Vijf levens in de schaduw
The untold ‘herstories’ of a family of talented women
In this innovative multi-biography, Jutta Chorus follows a fascinating female family line over the course of the past century and a half. The book begins in the nineteenth century with matriarch Alma and then follows the lives of Alma’s daughter Elly, her granddaughters Sylvia and Elly, and her great-granddaughter Lili. A writer, an agricultural scientist, a journalist, a photographer and a filmmaker. Had they been men, the biographer argues, they would have displayed their talents with more bravado and most likely gone down in history.

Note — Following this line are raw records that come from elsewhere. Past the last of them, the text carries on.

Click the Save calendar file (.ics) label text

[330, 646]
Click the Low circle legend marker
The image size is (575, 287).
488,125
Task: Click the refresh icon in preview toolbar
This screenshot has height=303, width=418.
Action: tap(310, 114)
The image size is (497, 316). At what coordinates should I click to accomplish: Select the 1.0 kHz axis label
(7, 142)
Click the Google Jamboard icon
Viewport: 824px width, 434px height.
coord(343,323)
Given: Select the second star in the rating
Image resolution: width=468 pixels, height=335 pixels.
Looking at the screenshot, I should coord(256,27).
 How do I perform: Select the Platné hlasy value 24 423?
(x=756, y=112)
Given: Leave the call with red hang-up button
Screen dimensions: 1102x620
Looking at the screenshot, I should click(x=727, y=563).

A female line is repeatedly concealed behind different surnames and is therefore less visible, realizes Jutta Chorus when she stumbles upon these astonishing women who were all related. An elderly family friend, Lili Veenman, shares a suitcase filled with letters, diaries and photographs, when Chorus shows interest in her forebears. ‘I know nothing of the lives of these women,’ Chorus writes, ‘because they never became famous. Leafing through the documents, I don’t think: how did their lives unfold, but how will their lives unfold? They lived in the shadow of history.’
The matriarch of this story is German-born Alma Bimmerman (1853-1948), an independent woman, educated in the Netherlands. A teacher, she left for Batavia to marry her fiancé, who died just before she arrived. She pioneered as a woman alone and later married a forester who considered women to be equals. In addition to raising her four children, she wrote several novels. The first child born in this egalitarian marriage was Elly Berkhout (1882-1943) whose life began promisingly: she was the first woman to graduate from the Agricultural School in Wageningen. But she abandoned her job as an agricultural researcher to marry a philandering man in the East Indies.

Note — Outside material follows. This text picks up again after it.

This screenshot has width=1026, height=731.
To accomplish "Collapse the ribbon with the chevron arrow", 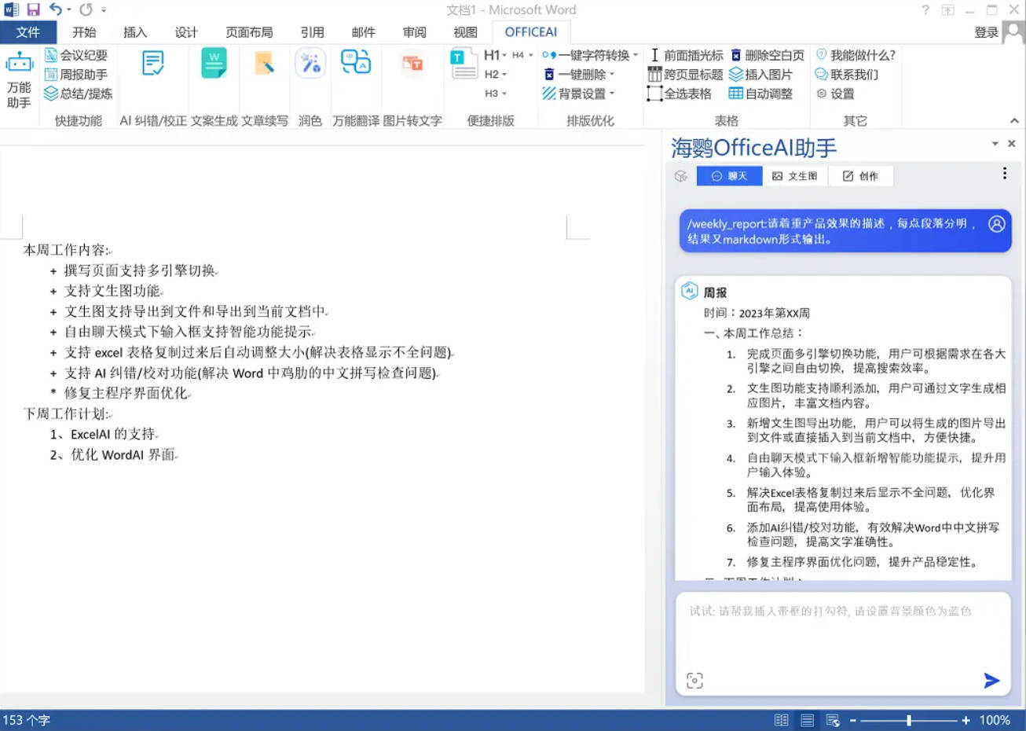I will 1015,121.

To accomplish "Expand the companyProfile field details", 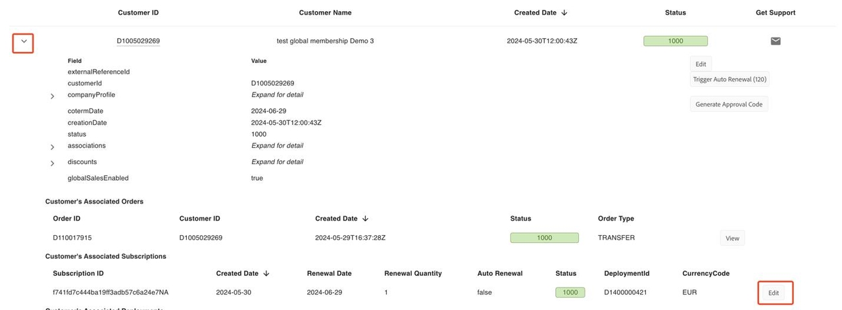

The third generation of women in the book are granddaughters Sylvia (1907-1994) and Elly Brandts Buys (1913-1985). The oldest, the unruly Sylvia, became editor-in-chief of the weekly Haagse Post and developed a new journalistic style. Her relationships with men were troubled. Sylvia’s younger sister Elly had a very different life. She travelled all over Europe, settled in Rome, was well-liked as a fashion model and photographer. Although she married, she remained childless. Finally, Chorus tells the story of Lili Veenman (b. 1930), Sylvia’s only daughter, who trained in Paris and was the first female film director in Rome. In 1960, she married film director Fons Rademakers, and remained in his shadow, working on his sets as an assistant.
Alma’s Daughters is a rich book, written in an engaging style, that provides food for thought on gender inequality and the course of history.